# Texto a ler

■ ■ ■ ■ ■

Face a esta dificuldade, Israel já teceu acusações ao Hamas de que não está a respeitar o acordo de cessar-fogo, usando a dificuldade logística como “um pretexto para dizer que não há cumprimento da parte do Hamas”. É o que o especialista destaca como “o primeiro problema” do atual acordo, numa altura em que Israel já levou a cabo novos ataques à Faixa de Gaza que vitimaram pelo menos sete palestinianos, e ao qual acresce um segundo problema, patente no facto de o enclave estar já mergulhado em combates mano a mano entre o Hamas e outros grupos armados.

“Esse é o outro elemento fundamental que nos mostra os riscos evidentes de este acordo colapsar”, adianta José Filipe Pinto. Quando Trump discursou no Knesset na segunda-feira, anunciou que os EUA autorizaram o Hamas a “rearmar-se” para poder policiar a Faixa de Gaza até uma nova força internacional ser destacada para o território – mas, para o analista, “não entendemos o que Trump disse sobre quem garantirá a segurança em Gaza”.

“Trump deu a ideia de que seria o Hamas, mas o que o Hamas já está a fazer é a ajustar contas com grupos rivais e com membros do próprio grupo acusados de colaborar com Israel. No fundo, já está em curso o que se chama não a noite mas o dia das facas longas – e juntando estes dois elementos, fica evidente que o acordo dificilmente vai subsistir por muito tempo.”

Do dia das facas longas a uma nova frente de batalha

Numa lógica de paz à força sem olhar às consequências, Trump esteve em Jerusalém e em Sharm el-Sheikh sem avançar detalhes sobre o futuro do acordo de paz. Em vez disso, ainda no Egito mas já a bordo do seu Air Force One, pronto para regressar aos EUA, o líder norte-americano anunciou que vai receber Volodymyr Zelensky na Casa Branca na sexta-feira, assumindo que esse encontro poderá resultar na entrega de mísseis Tomahawk a Kiev – ainda que indiretamente.

“Posso dizer-lhes [aos russos] que, se a guerra não for resolvida, é bem possível que o façamos, talvez não, mas é possível que o façamos”, disse Trump quando questionado pelos jornalistas sobre o assunto. “Será que eles [russos] querem mísseis Tomahawk a voar na sua direção? Acho que não.”

■ ■ ■ ■ ■

# Informação fornecida

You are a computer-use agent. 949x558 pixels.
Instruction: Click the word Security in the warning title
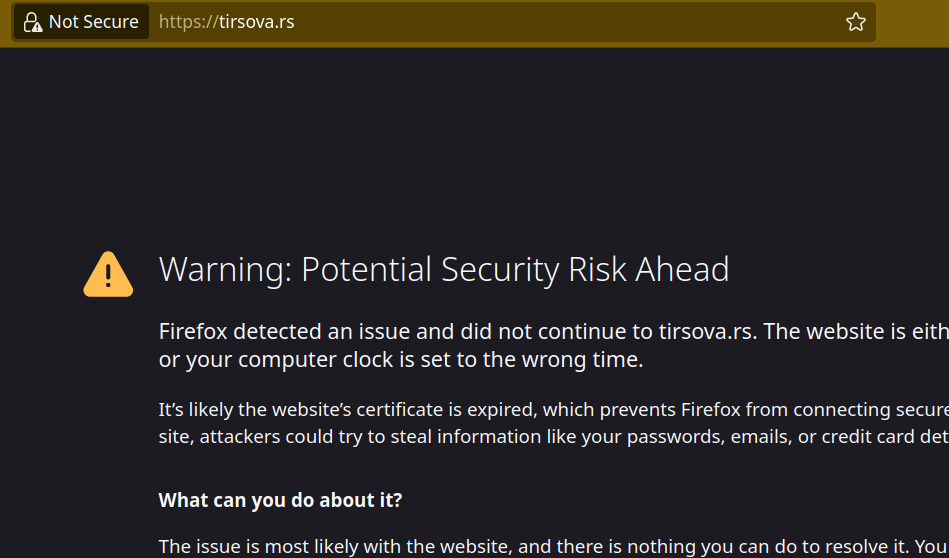(x=500, y=271)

■ ■ ■ ■ ■

# Exercício A
Responda a estas perguntas com base no texto sobre o cessar-fogo em Gaza:
(i) Quantos palestinianos, no mínimo, morreram nos novos ataques de Israel à Faixa de Gaza?
(ii) Em que dia da semana discursou Trump no Knesset?
(iii) Que mísseis poderão vir a ser entregues a Kiev?
# Exercício B
Prossiga o texto sobre o cessar-fogo em Gaza a partir da última frase apresentada.
A listagem nada tem a ver com o texto sobre o cessar-fogo em Gaza.

# Resposta A
(i) Pelo menos sete.
(ii) Na segunda-feira.
(iii) Mísseis Tomahawk.

# Resposta B
A reunião do final da semana será a quinta entre Trump e Zelensky desde que o empresário tornado presidente voltou à Casa Branca em janeiro e surge após dois telefonemas entre os líderes nos últimos dias para debater as defesas aéreas e as capacidades de longo alcance da Ucrânia, no contexto de um renovado ataque russo às infraestruturas energéticas ucranianas.

As chamadas, reconheceu Zelensky esta semana, “não foram suficientes” para discutir os tópicos mais urgentes, pelo que se impõe o encontro ao vivo – e são os Tomahawk, mísseis-cruzeiro de longo alcance com capacidade para atingir alvos até 2.500 quilómetros de distância, que prometem dominar a reunião em DC, agora que se afiguram como um “tema de extrema preocupação” para Moscovo, como adiantou o porta-voz do Kremlin – “Este é realmente um momento muito dramático”, reconheceu Dmitry Peskov, “tendo em conta que as tensões estão a aumentar de todos os lados”.

“Tal como Trump não quer tropas dos EUA em Gaza, também não quer envolver-se diretamente na Ucrânia e, portanto, o caminho que irá seguir será por via indireta”, assume José Filipe Pinto sobre o iminente encontro.

“No que toca à Ucrânia, primeiro tentou a paz, a seguir afastou-se e percebemos que se aproximou de Putin, a seguir houve uma aproximação, ainda que indireta, a Zelensky, através da NATO e da UE, e agora Trump regressa numa perspetiva semelhante à que teve no Médio Oriente, que é assumir que os EUA poderão fornecer material indiretamente, neste caso os Tomahawk – porque nada o impede de os fornecer aos membros da NATO, para serem depois eles a fornecê-los à Ucrânia.”

O encontro de Trump com Zelensky na sexta-feira poderá conduzir a um desbloqueio dos mísseis Tomahawk “por via indireta, através da coligação dos países dispostos”, mas dificilmente permitirá ao Presidente norte-americano reclamar mais um acordo de paz, ainda que esteja a conseguir isolar Putin no outro foco quente da geopolítica (fotos AP)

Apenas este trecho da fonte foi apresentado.